begin Supplied data

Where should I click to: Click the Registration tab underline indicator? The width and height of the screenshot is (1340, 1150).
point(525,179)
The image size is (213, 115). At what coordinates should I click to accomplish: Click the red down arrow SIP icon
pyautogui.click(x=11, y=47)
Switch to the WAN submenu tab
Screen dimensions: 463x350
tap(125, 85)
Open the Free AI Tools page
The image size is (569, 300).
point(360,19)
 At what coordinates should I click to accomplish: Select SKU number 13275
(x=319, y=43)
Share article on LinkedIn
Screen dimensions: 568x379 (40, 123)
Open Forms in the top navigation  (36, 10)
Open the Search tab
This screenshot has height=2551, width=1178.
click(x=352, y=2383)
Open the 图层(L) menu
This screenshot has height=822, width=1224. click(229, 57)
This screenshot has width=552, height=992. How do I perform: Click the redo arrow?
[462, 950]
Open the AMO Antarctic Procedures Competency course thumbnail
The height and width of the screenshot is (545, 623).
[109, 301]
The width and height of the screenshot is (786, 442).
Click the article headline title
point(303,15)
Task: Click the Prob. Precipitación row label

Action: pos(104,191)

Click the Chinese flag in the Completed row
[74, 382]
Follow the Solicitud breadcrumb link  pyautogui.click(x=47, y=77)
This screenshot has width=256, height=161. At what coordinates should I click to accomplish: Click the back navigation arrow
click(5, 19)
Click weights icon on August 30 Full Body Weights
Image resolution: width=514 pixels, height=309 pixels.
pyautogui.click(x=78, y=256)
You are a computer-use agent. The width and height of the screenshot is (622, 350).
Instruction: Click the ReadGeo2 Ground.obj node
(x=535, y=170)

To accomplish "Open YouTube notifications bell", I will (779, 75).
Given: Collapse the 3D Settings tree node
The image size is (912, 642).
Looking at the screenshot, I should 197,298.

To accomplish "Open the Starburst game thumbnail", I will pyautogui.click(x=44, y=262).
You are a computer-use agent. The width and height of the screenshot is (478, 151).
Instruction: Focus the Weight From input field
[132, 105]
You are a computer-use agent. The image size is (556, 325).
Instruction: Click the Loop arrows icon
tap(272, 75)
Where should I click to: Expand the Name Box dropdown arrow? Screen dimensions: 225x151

end Supplied data

*What to work on*: Rewrite all of the records above, replacing "computer-use agent" with "screen navigation assistant" wherever it occurs and leaving everything else unchanged.

*Right answer*:
Where should I click to: Click the Registration tab underline indicator? The width and height of the screenshot is (1340, 1150).
point(525,179)
The image size is (213, 115). At what coordinates should I click to accomplish: Click the red down arrow SIP icon
pyautogui.click(x=11, y=47)
Switch to the WAN submenu tab
Screen dimensions: 463x350
tap(125, 85)
Open the Free AI Tools page
The image size is (569, 300).
point(360,19)
 At what coordinates should I click to accomplish: Select SKU number 13275
(x=319, y=43)
Share article on LinkedIn
Screen dimensions: 568x379 (40, 123)
Open Forms in the top navigation  (36, 10)
Open the Search tab
This screenshot has height=2551, width=1178.
click(x=352, y=2383)
Open the 图层(L) menu
This screenshot has height=822, width=1224. click(229, 57)
This screenshot has width=552, height=992. How do I perform: Click the redo arrow?
[462, 950]
Open the AMO Antarctic Procedures Competency course thumbnail
The height and width of the screenshot is (545, 623).
[109, 301]
The width and height of the screenshot is (786, 442).
Click the article headline title
point(303,15)
Task: Click the Prob. Precipitación row label

Action: pos(104,191)

Click the Chinese flag in the Completed row
[74, 382]
Follow the Solicitud breadcrumb link  pyautogui.click(x=47, y=77)
This screenshot has width=256, height=161. At what coordinates should I click to accomplish: Click the back navigation arrow
click(5, 19)
Click weights icon on August 30 Full Body Weights
Image resolution: width=514 pixels, height=309 pixels.
pyautogui.click(x=78, y=256)
You are a screen navigation assistant. The width and height of the screenshot is (622, 350).
Instruction: Click the ReadGeo2 Ground.obj node
(x=535, y=170)

To accomplish "Open YouTube notifications bell", I will (779, 75).
Given: Collapse the 3D Settings tree node
The image size is (912, 642).
Looking at the screenshot, I should 197,298.

To accomplish "Open the Starburst game thumbnail", I will pyautogui.click(x=44, y=262).
You are a screen navigation assistant. The width and height of the screenshot is (478, 151).
Instruction: Focus the Weight From input field
[132, 105]
You are a screen navigation assistant. The image size is (556, 325).
Instruction: Click the Loop arrows icon
tap(272, 75)
Where should I click to: Expand the Name Box dropdown arrow? Screen dimensions: 225x151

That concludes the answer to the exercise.